** Opening Provided text block **

That said, at the close of the defendant’s case (or the state’s case if such was sufficiently applied by state’s case), a court may consider any burden shifting affirmative defenses the defendant has put forth, and must grant a JOA if under a JOA standard, the state has produced competent, substantial evidence to overcome the burden. See Brown v. State, 454 So. 2d 596, 598 (Fla. 5th DCA 1984)(holding that when the State’s evidence is legally insufficient to rebut the defendant’s testimony establishing the self-defense, the court must grant a motion for dismissal).

9/12/25 – Door Sealed Shut

We all fear opening the door for the state to introduce otherwise inadmissible evidence to explain away any misconceptions we inadvertently created through our questioning. See Hudson v. State, 992 So. 2d 96 (Fla. 2008) (The concept of “opening the door” allows the admission of otherwise inadmissible testimony to qualify, explain, or limit testimony or evidence previously admitted; the concept of “opening the door” is based on considerations of fairness and the truth-seeking function of a trial, as without the fuller explication, the testimony that opened the door would have been incomplete and misleading).

** Closing Provided text block **
** Opening Data records block **

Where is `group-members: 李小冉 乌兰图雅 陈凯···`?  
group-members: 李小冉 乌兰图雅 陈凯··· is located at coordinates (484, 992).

** Closing Data records block **
** Opening Data records block **

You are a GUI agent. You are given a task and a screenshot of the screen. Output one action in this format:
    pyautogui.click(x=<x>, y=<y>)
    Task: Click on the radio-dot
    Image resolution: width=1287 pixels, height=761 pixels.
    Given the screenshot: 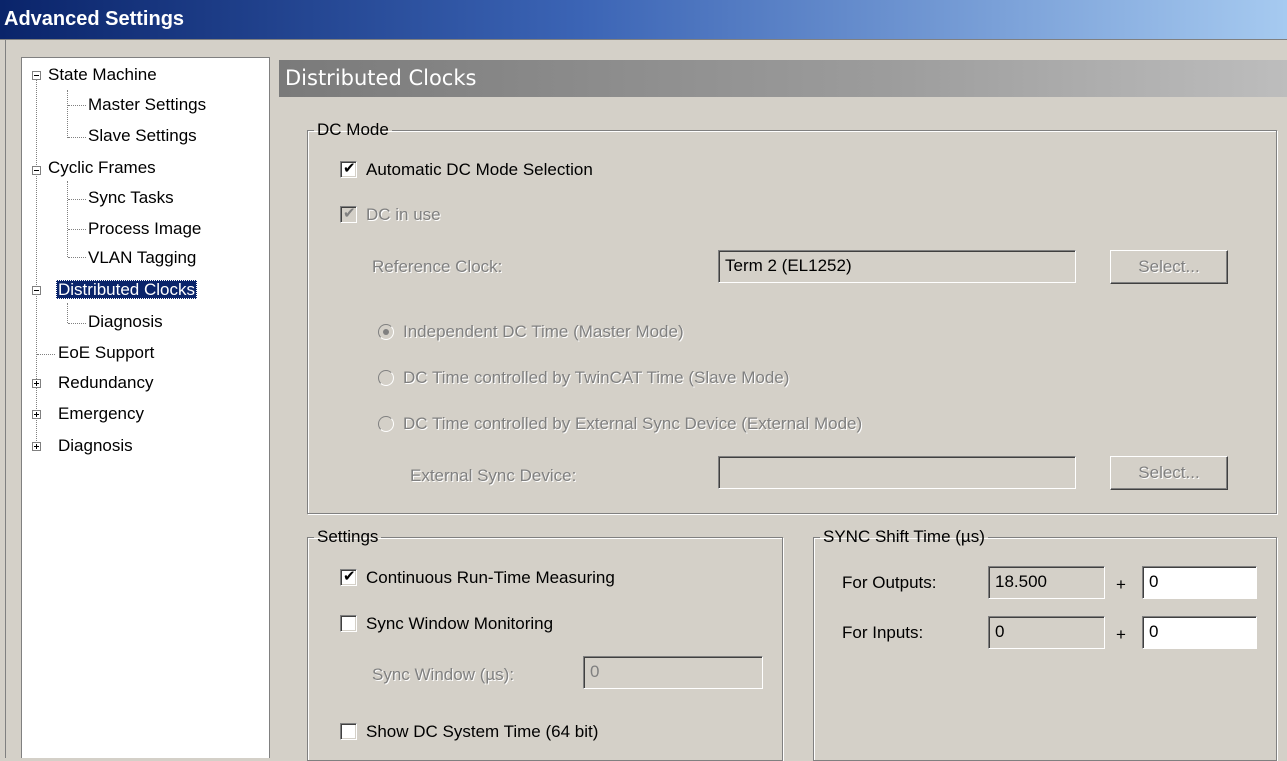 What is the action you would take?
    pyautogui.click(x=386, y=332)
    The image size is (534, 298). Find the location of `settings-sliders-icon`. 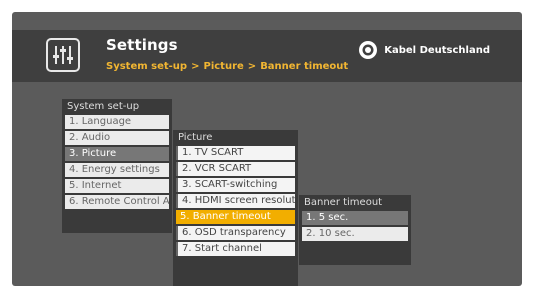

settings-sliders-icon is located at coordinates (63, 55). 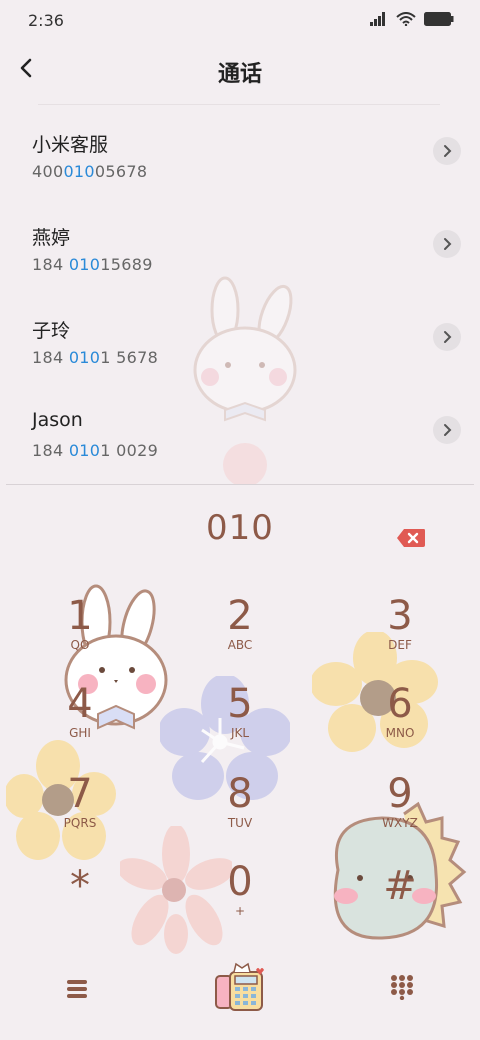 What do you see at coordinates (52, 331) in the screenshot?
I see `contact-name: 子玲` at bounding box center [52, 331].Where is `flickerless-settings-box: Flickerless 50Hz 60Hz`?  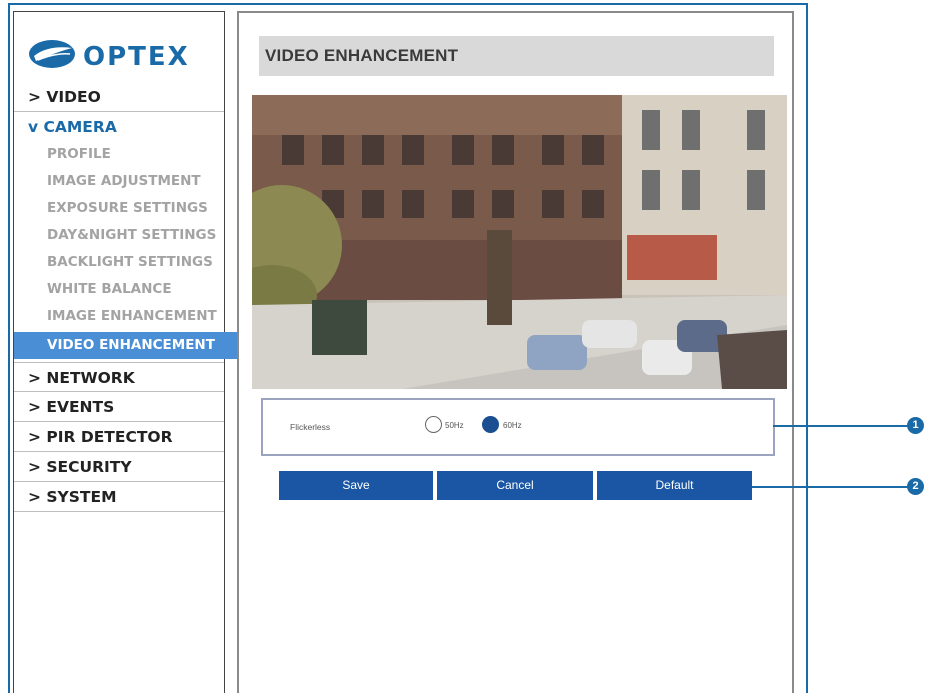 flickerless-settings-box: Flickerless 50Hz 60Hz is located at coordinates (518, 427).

** Closing Data records block **
** Opening Data records block **

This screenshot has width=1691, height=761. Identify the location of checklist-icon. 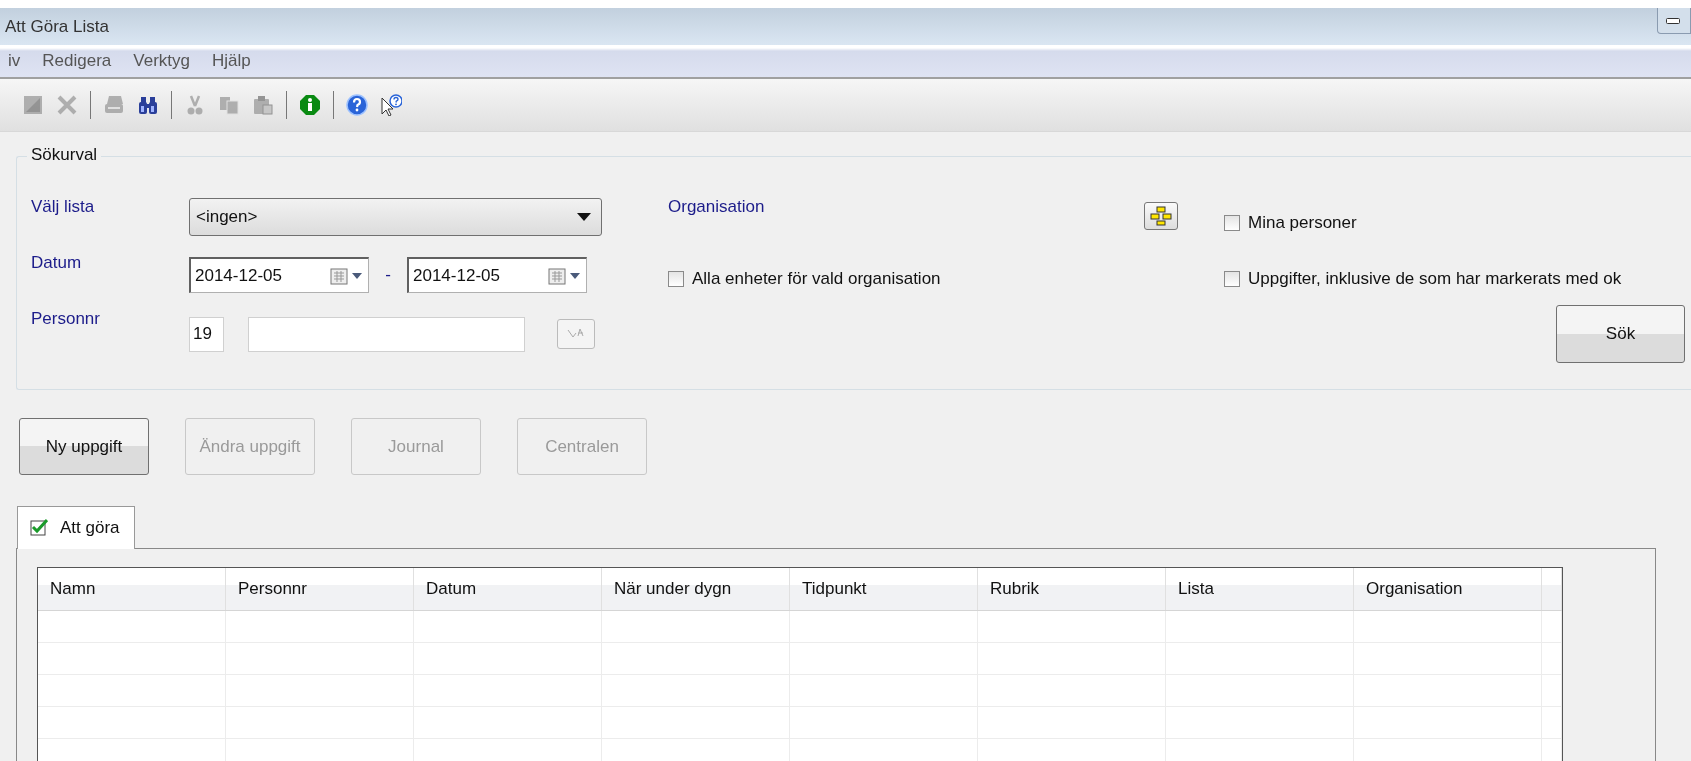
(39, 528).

** Closing Data records block **

> Written task A: Return everything in the Florida case law excerpt from "That said, at" down to "motion for dismissal).", copied word for word.
> Written task B: Resume the Florida case law excerpt, writing on from its final sentence.
The material stands apart from the Florida case law excerpt.

> Expected output A:
That said, at the close of the defendant’s case (or the state’s case if such was sufficiently applied by state’s case), a court may consider any burden shifting affirmative defenses the defendant has put forth, and must grant a JOA if under a JOA standard, the state has produced competent, substantial evidence to overcome the burden. See Brown v. State, 454 So. 2d 596, 598 (Fla. 5th DCA 1984)(holding that when the State’s evidence is legally insufficient to rebut the defendant’s testimony establishing the self-defense, the court must grant a motion for dismissal).

> Expected output B:
Didja know that you can’t open the door to Confrontation Cause violative testimony? In Hemphill v. New York, 595 U.S. 140 (2022), the Supreme Court held that a defendant’s confrontation clause rights trump any state evidentiary “opening the door” rules. Therefore, no, a defendant cannot open the door to evidence that would otherwise be blocked by the confrontation clause.

9/11/25 – Withhold Wisdom

Section 775.08435, Fla. Stat. sets forth limitations on when adjudication be withheld. Didja know that the question of whether the court is prohibited from withholding adjudication hinges on the number of defendant’s prior withholdings of adjudication, not defendant’s prior charges or conviction. Justice v. State, 313 So. 3d 743 (Fla. 2d DCA 2020). Therefore, there is nothing stopping a defendant who has previously been adjudication guilty one or multiple times from receiving a first withhold under the same conditions that any other defendant could receive a first withhold.

9/10/25 – Interlocutory Limits

Unlike the defense, the state has a statutory right to take an interlocutory appeal. What they can appeal is strictly limited by statute. See § 924.07, Fla. Stat. Didja know that the state can only take one interlocutory appeal per a case? See § 924.07(1)(h)(“The state may appeal from . . . [a]ll other pretrial orders, except that it may not take more than one appeal under this subsection in any case.” (emphasis added).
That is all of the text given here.